There was some strange business involving typewriters that added to the overall confusion of Sue Myers. In their apartment was a red IBM Selectric that Bill Bradfield had bought for her birthday back in 1975, during much happier times. The typewriter had cost $350 and when they went to pick it up in downtown Philly he made her close her eyes while he brought it to the car. That was back in a time when Elliot Emu was still alive. Now, old Elliot was nearly as dead as her libido.

In any case, the IBM was a perfectly good typewriter and they didn't need another. So she didn't know what to make of a machine that she found in their attic. It was there along with a tape recorder that she'd never seen before, and when she examined the typewriter she almost cried.

There was a foreign student at Upper Merion, a handicapped boy who had very little speech or motor control.
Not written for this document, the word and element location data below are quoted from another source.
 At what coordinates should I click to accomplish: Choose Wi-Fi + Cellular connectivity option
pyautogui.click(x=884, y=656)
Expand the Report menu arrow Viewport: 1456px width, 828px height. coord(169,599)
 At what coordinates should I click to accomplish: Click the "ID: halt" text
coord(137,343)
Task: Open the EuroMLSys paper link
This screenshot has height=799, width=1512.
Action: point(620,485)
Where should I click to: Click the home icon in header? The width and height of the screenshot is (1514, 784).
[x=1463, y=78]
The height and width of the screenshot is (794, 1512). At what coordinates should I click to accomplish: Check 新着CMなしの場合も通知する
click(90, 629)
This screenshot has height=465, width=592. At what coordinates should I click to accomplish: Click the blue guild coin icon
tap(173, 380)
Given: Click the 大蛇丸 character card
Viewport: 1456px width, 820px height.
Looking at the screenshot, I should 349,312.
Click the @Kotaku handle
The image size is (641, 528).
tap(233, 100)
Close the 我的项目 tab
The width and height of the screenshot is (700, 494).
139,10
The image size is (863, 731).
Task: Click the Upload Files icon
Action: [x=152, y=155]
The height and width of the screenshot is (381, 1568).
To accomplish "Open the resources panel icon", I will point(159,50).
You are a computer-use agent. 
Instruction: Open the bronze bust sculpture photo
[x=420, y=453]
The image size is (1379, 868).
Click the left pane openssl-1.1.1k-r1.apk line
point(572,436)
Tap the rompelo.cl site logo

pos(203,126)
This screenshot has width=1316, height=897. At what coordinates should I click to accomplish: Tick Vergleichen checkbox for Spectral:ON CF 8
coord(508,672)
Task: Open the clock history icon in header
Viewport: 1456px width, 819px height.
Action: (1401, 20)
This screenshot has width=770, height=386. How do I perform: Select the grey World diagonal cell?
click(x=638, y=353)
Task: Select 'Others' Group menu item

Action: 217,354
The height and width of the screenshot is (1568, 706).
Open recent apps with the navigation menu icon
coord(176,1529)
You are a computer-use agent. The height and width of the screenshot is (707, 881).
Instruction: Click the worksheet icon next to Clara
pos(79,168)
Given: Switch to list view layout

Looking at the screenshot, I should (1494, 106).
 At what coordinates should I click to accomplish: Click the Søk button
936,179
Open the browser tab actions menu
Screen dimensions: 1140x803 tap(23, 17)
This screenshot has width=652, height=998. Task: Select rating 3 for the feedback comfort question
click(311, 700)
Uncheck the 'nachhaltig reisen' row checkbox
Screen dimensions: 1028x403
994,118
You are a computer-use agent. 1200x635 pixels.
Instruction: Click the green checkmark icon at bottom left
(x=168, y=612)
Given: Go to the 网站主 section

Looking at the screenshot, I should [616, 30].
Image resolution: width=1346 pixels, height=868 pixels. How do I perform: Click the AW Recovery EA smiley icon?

He was twenty-one years old, but Sue always thought of him as a little child.

To say "Hi, Miss Myers" took him thirty seconds of enormous effort. Sue admired the lad enormously.

The school district supplied the student with a special typewriter mounted on a typing stand that he could manage. The machine typed extra-large letters of one size. When the lads parents thought he needed more individual attention he was transferred across the hall to the class of Bill Bradfield, along with his machine.

The boy had a great sense of humor and there wasn't a kid at Upper Merion who was ever less than kind to him. He did everything he was told to do and did it about as well as he could, which was about first-grade level. The teachers gave him straight A's and because of his straight As he would always be at the academic awards banquets and would always receive a standing ovation.